Opticien dans l’âme, Michel est convaincu que les nouveaux projets doivent s’appuyer sur des innovations instrumentales. Avec James Lequeux, il propose des solutions novatrices pour le télescope Canada-France-Hawaii, mais probablement trop novatrices pour qu’elles aient pu être adoptées.
En 1973, il monte une campagne en Afrique du Sud pour observer l’occultation de l’étoile Beta Scorpio par Jupiter. L’expérience est un plein succès, et permet pour la première fois une analyse de la structure thermique de la stratosphère de Jupiter.
En parallèle, il travaille au développement d’un spectromètre à Transformée de Fourier dans l’infrarouge thermique, dédié à l’analyse spectroscopique de Jupiter. C’est l’instrument ROMEO I qui sera embarqué sur le Kuiper Airborne Observatory en 1973, et qui sera monté à plusieurs reprises sur le télescope de 2,20m de l’Université de Hawaii et sur le 3,60m de l’ESO à La Silla.
Il est suivi d’un autre instrument plus sophistiqué, ROMEO II, qui fonctionnera lui aussi à La Silla au début des années 1980. Ces campagnes permettront d’analyser la composition de l’atmosphère de Jupiter et d’en déterminer les rapports d’abondance, permettant ainsi de contraindre les modèles de formation de la planète.
La décennie 1980 est celle de l’apparition de la Comète de Halley ; Michel Combes souhaite tirer parti de cette opportunité unique. Avec Tobias Owen aux Etats-Unis et Vassili Moroz en URSS, à Moscou, il soumet une proposition pour un nouvel instrument dédié à une observation inédite, celle de l’émission des comètes dans l’infrarouge proche.
Pour réaliser cette expérience spatiale, Michel a fait en sorte que le Groupe "Planètes" rejoigne le DESPA, alors dirigé par Jean-Louis Steinberg.
En collaboration avec plusieurs collègues du LPSP (ancêtre de l’Institut d’Astrophysique Spatial) et du CSNSM à Orsay, Michel Combes travaille au développement de cet instrument – IKS - qui doit être réalisé dans des délais très courts, et en devient le responsable scientifique.

Cette expérience, lancée sur les sondes soviétiques Vega 1 et Vega 2, sera un plein succès, avec la première mesure de la température du noyau et la détection de nouvelles molécules-mères issues du noyau.
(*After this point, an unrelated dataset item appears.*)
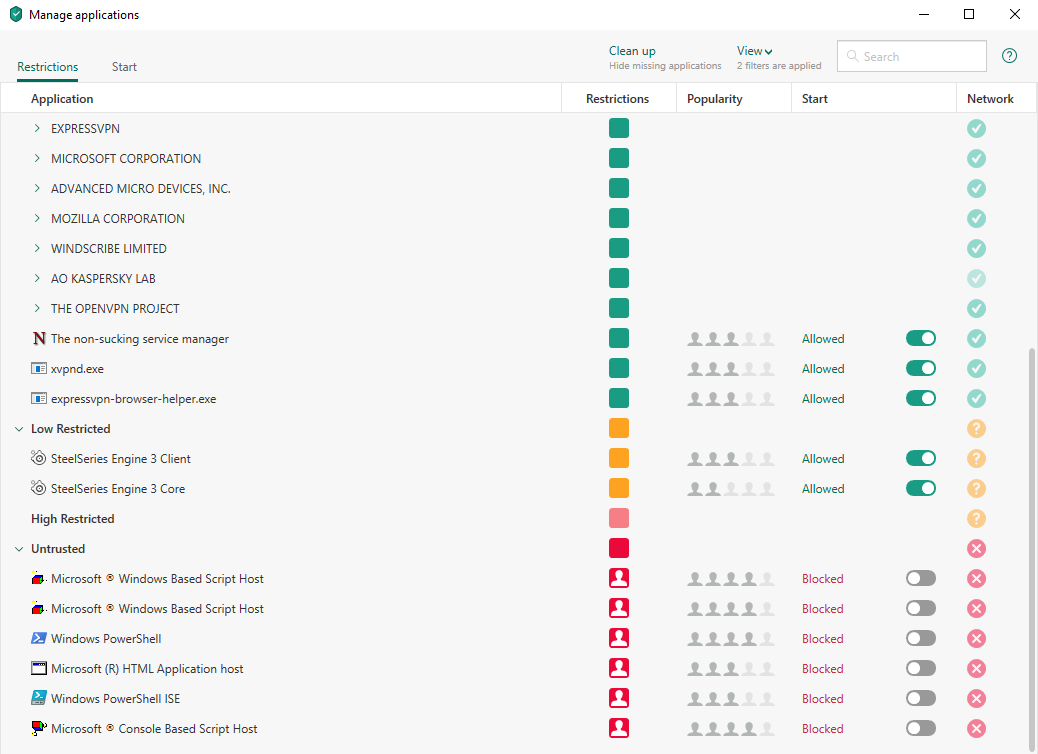The image size is (1038, 754).
Task: Collapse the Untrusted group
Action: [x=18, y=549]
Dans le milieu des années 1980, Michel Combes prend la direction du DESPA et rend possible son élargissement avec l’insertion du Groupe "Infrarouge Spatial". Il embarque alors le laboratoire dans la réalisation de l’une des voies de la caméra ISOCAM de la mission Infrared Space Observatory (ISO) de l’ESA.
En parallèle, dans la continuité de l’expérience IKS, il engage l’équipe de planétologie vers des missions de sondage infrarouge planétaire. Ainsi naît une filière de spectro-imageurs infrarouges conçus et réalisés au DESPA, en partenariat avec l’IAS et d’autres laboratoires internationaux.
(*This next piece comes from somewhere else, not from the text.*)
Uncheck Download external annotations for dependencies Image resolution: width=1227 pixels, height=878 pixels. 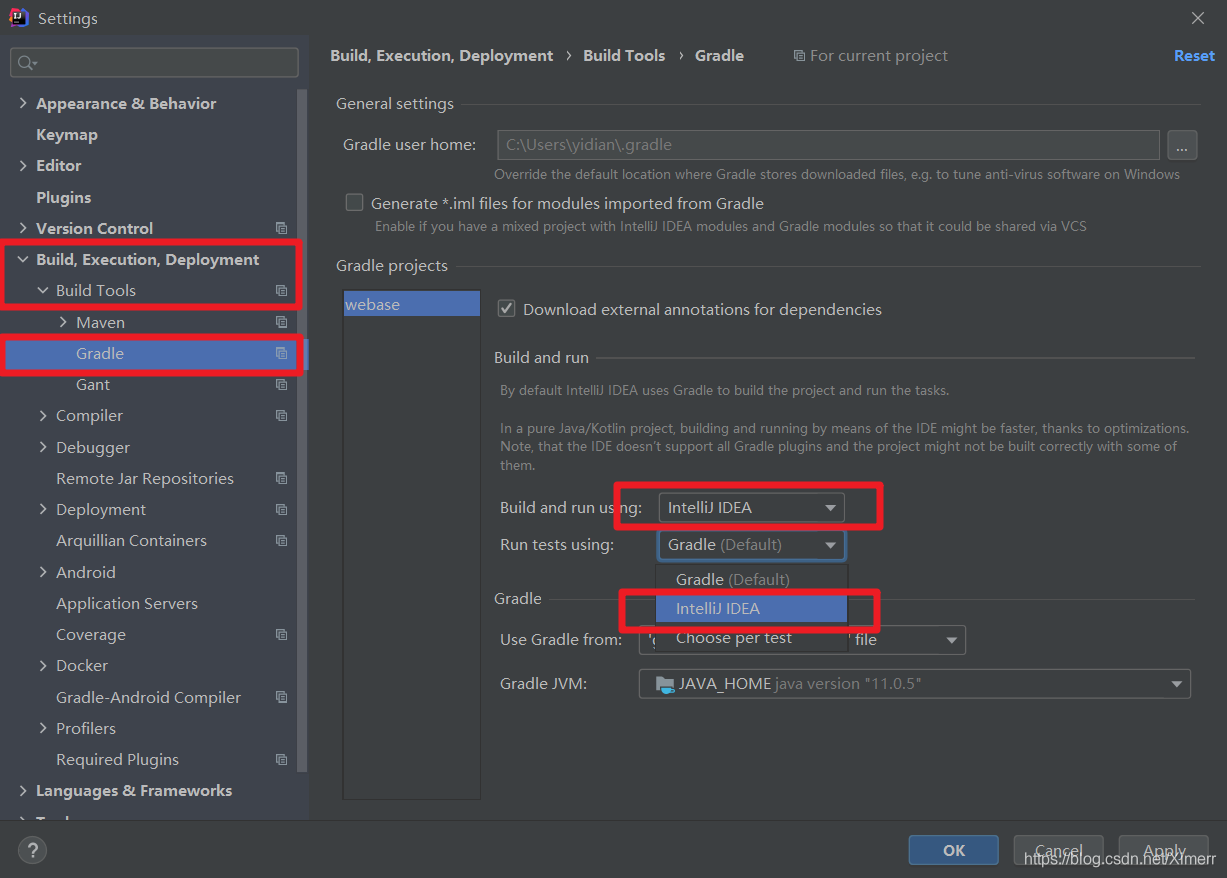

Ils sont d’abord embarqués sur des missions martiennes avec les instruments ISM/PHOBOS puis OMEGA/Mars-96 avec la Russie, qui sera repris après l’échec de Mars 96 sur Mars Express.

Ils inspireront les spectro-imageurs de Cassini/Huygens, de Rosetta et Venus Express.
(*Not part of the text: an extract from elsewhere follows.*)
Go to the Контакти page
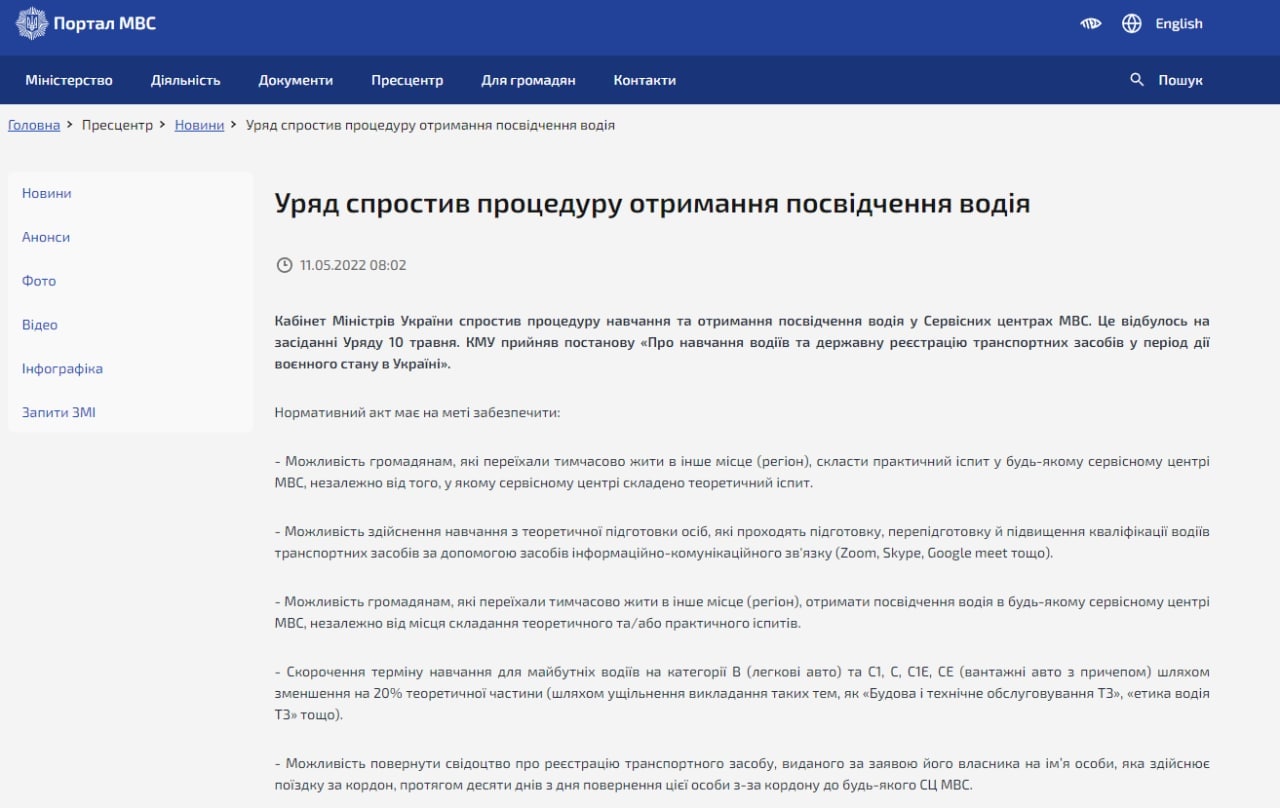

Tous les instruments et sous-systèmes développés au DESPA fonctionneront avec succès, en particulier ceux de la mission Mars Express, toujours en opération autour de Mars.
Deux mandats de Président
En janvier 1990, suite au décès de Pierre Charvin, Michel assure sa succession à la présidence de l’Observatoire de Paris. Dans cette fonction, il donne la mesure de ses remarquables qualités humaines, et de sa connaissance des hommes et des institutions qu’il a notamment acquise en tant que membre du Bureau national du Syndicat National de l’Enseignement Supérieur dans les années 1960.
A la présidence de l’Observatoire, le principal chantier de Michel Combes est l’initiation d’une restructuration des départements, une opération délicate qui suscite de nombreux débats et controverses. Michel arbitre les conflits dans le respect des personnes et des points de vue.
Un nouveau département d’astronomie millimétrique, le DEMIRM, est créé en 1994 ; le service de calcul du Bureau des Longitudes rejoint l’Observatoire (IMCCE) en 1996 ; le Centre d’Analyse d’Images (CAI) est créé et rejoint le DASGAL en 1998. Ce sont les premières étapes d’une vaste restructuration de l’ensemble des départements scientifiques de l’Observatoire, qui sera conclue sous la présidence de Pierre Couturier au début des années 2000.
Lors de ses deux mandats à la présidence de l’Observatoire, Michel assure également la présidence du CNAP (Conseil National des Astronomes et Physiciens).
Malgré ses lourdes charges administratives, il continue à accompagner le développement des projets spatiaux du DESPA et l’élargissement vers de nouveaux domaines, en particulier l’expérience de photométrie stellaire EVRIS embarquée avec OMEGA à bord de la mission russe Mars-96.
Suite à l’échec de la mise en orbite de la sonde Mars-96, les expériences EVRIS et OMEGA seront redéveloppées dans un nouveau contexte.
Toujours sous la responsabilité d’Annie Baglin, EVRIS deviendra la mission française CoRoT, première mission spatiale dédiée à la sismologie stellaire et l’exploration des exoplanètes ;
OMEGA renaît dans le contexte de la mission européenne Mars Express, toujours sous la responsabilité scientifique de Jean-Pierre Bibring à l’IAS.
Plus tard, en collaboration avec l’équipe d’Angioletta Coradini (INAF-IFSA) à Rome et d’autres partenaires européens, l’expérience VIRTIS-H sera embarquée sur deux missions européennes, Rosetta et Venus Express.
En 1999, après ses deux mandats passés à la tête de l’Observatoire de Paris, il quitte la présidence et revient au DESPA (ex-LESIA) pour travailler avec Loïc Vapillon à un projet scientifique qui lui tient à cœur, l’analyse des images de Titan obtenues par optique adaptative.
Il se consacre à des tâches d’enseignement dans le domaine de l’optique. Il participe aussi à des actions de Recherche et Technologie concernant les spectro-imageurs infrarouges, et continue le suivi des développements instrumentaux.
Il accompagne et épaule la Direction de la Communication et contribue largement aux activités de l’équipe d’Histoire des Sciences aux côtés de son ami Jean Eisenstadt, activités qu’il assurera jusqu’à la fin de sa vie.

La disparition de Michel laisse un grand vide parmi tous ses collègues et amis. Sa forte personnalité, sa clairvoyance politique aiguë, son engagement dans la société, son sens de l’organisation et du dialogue lui ont permis de jouer un rôle majeur dans le domaine de la planétologie mais aussi au niveau de l’Observatoire et au-delà.